Does a logo in your emails affect perceptions of your business?
Most businesses have a logo. And many use them in their emails. But does having a logo and including it in your email signature actually affect what your potential customers think of your business? Well, we put it to the test.
We had 400 people from Amazon MTurk participate in a survey experiment, a vignette scenario involving a business email from a hypothetical company, ACC Accounting. The email either included or did not include a logo, randomly assigned as a randomized controlled trial. Participants then rated a series of outcome measures on a 1-7 scale with the preceding question "To what extent do you think each of the following words describe this company? (1 = Not at all; 7 = Extremely)." The four outcome words included: * Friendly * Professional * Competent * Trustworthy
The scenario participants read is as follows:
Imagine that you still work in the accounting department of the clothing store. Your team is looking for new accounting software, and you have been tasked with helping them identify and rate potential vendors. You receive the email below from one such vendor, ACC Inc.
From: firstname.lastname@example.org Sent: Tuesday, May 26, 2020, 11:02 AM To: email@example.com Subject: Accounting Software
If you're in the market for new accounting software we have a variety of packages from low-cost to state-of-the-art. Our software has been around for 5 years and is very user friendly.

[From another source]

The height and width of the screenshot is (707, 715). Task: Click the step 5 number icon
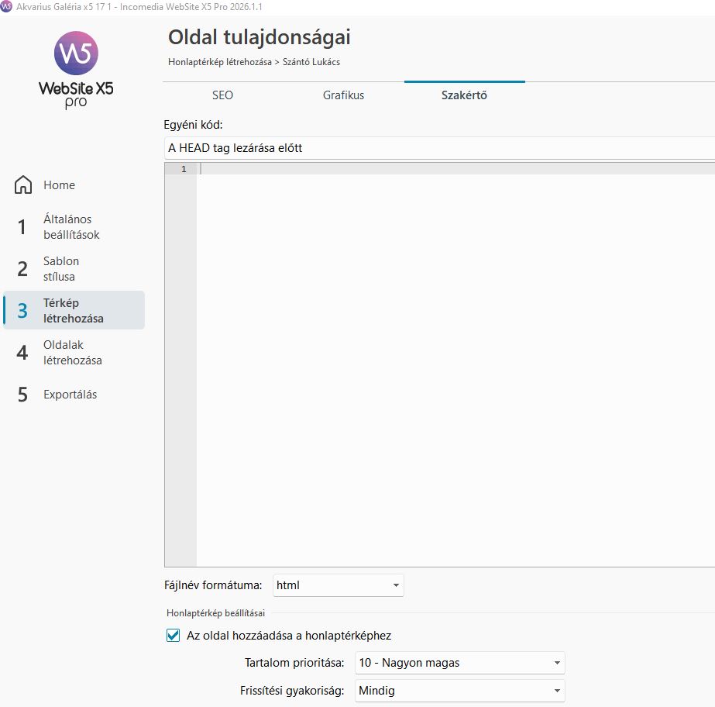(22, 395)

If you'd like to schedule a demo please let me know.
Thank you, Andrew
Andrew Miller Sales Manager ACC Inc. www.acc_accounting.com firstname.lastname@example.org
Including your company’s logo at the bottom of an email does appear to have a small effect on recipients’ perceptions of your company. Including a simple logo at the bottom of the email significantly increased perceptions of trustworthiness by 0.30 points (p = 0.031) and competence by 0.248 points (p = 0.041). There was also a marginally significant increase in perceived friendliness by 0.229 (p = 0.082). There was no effect of email signature on perceived professionalism (0.157 points; p = 0.241). There were no interactive effects of including or excluding the email signature contact info above the logo, nor for age or gender.

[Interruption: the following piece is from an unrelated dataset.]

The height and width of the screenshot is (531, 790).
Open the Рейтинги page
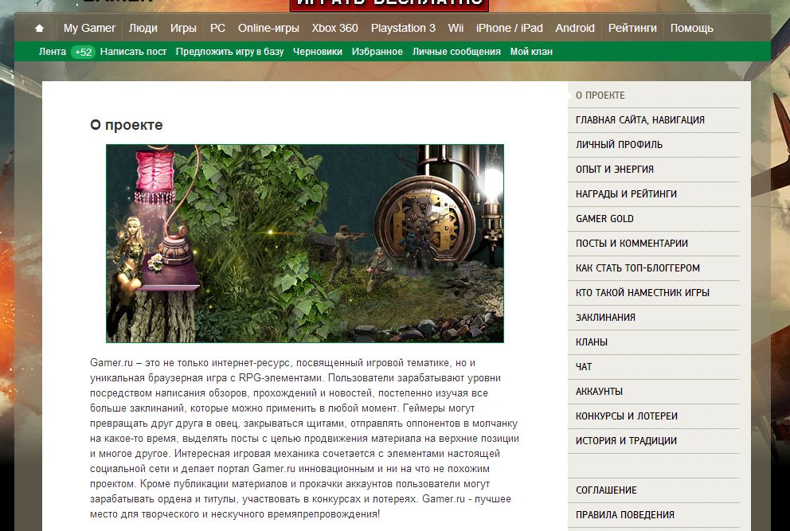coord(632,28)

Our simple logo helped make our business look slightly more competent and trustworthy to our email readers. It's not a huge boost, but our logo wasn't exactly a masterpiece. So if you're on the fence about establishing a logo for your business, and you have the resources to do it, our advice is to go for it.
We used ordinary least squares (OLS) regression analyses to test for significant differences in perceived friendliness, professionalism, competence, and trust between the logo and no-logo conditions. For significant differences, the difference between the two groups' averages would be large and its corresponding “p-value” would be small. If the p-value is less than 0.05, we consider the difference statistically significant, meaning we'd likely find a similar effect if we ran the study again with this population. To test whether differences for specific groups differ significantly from their counterparts (e.g., men vs. women) we used OLS regression analyses with interaction terms.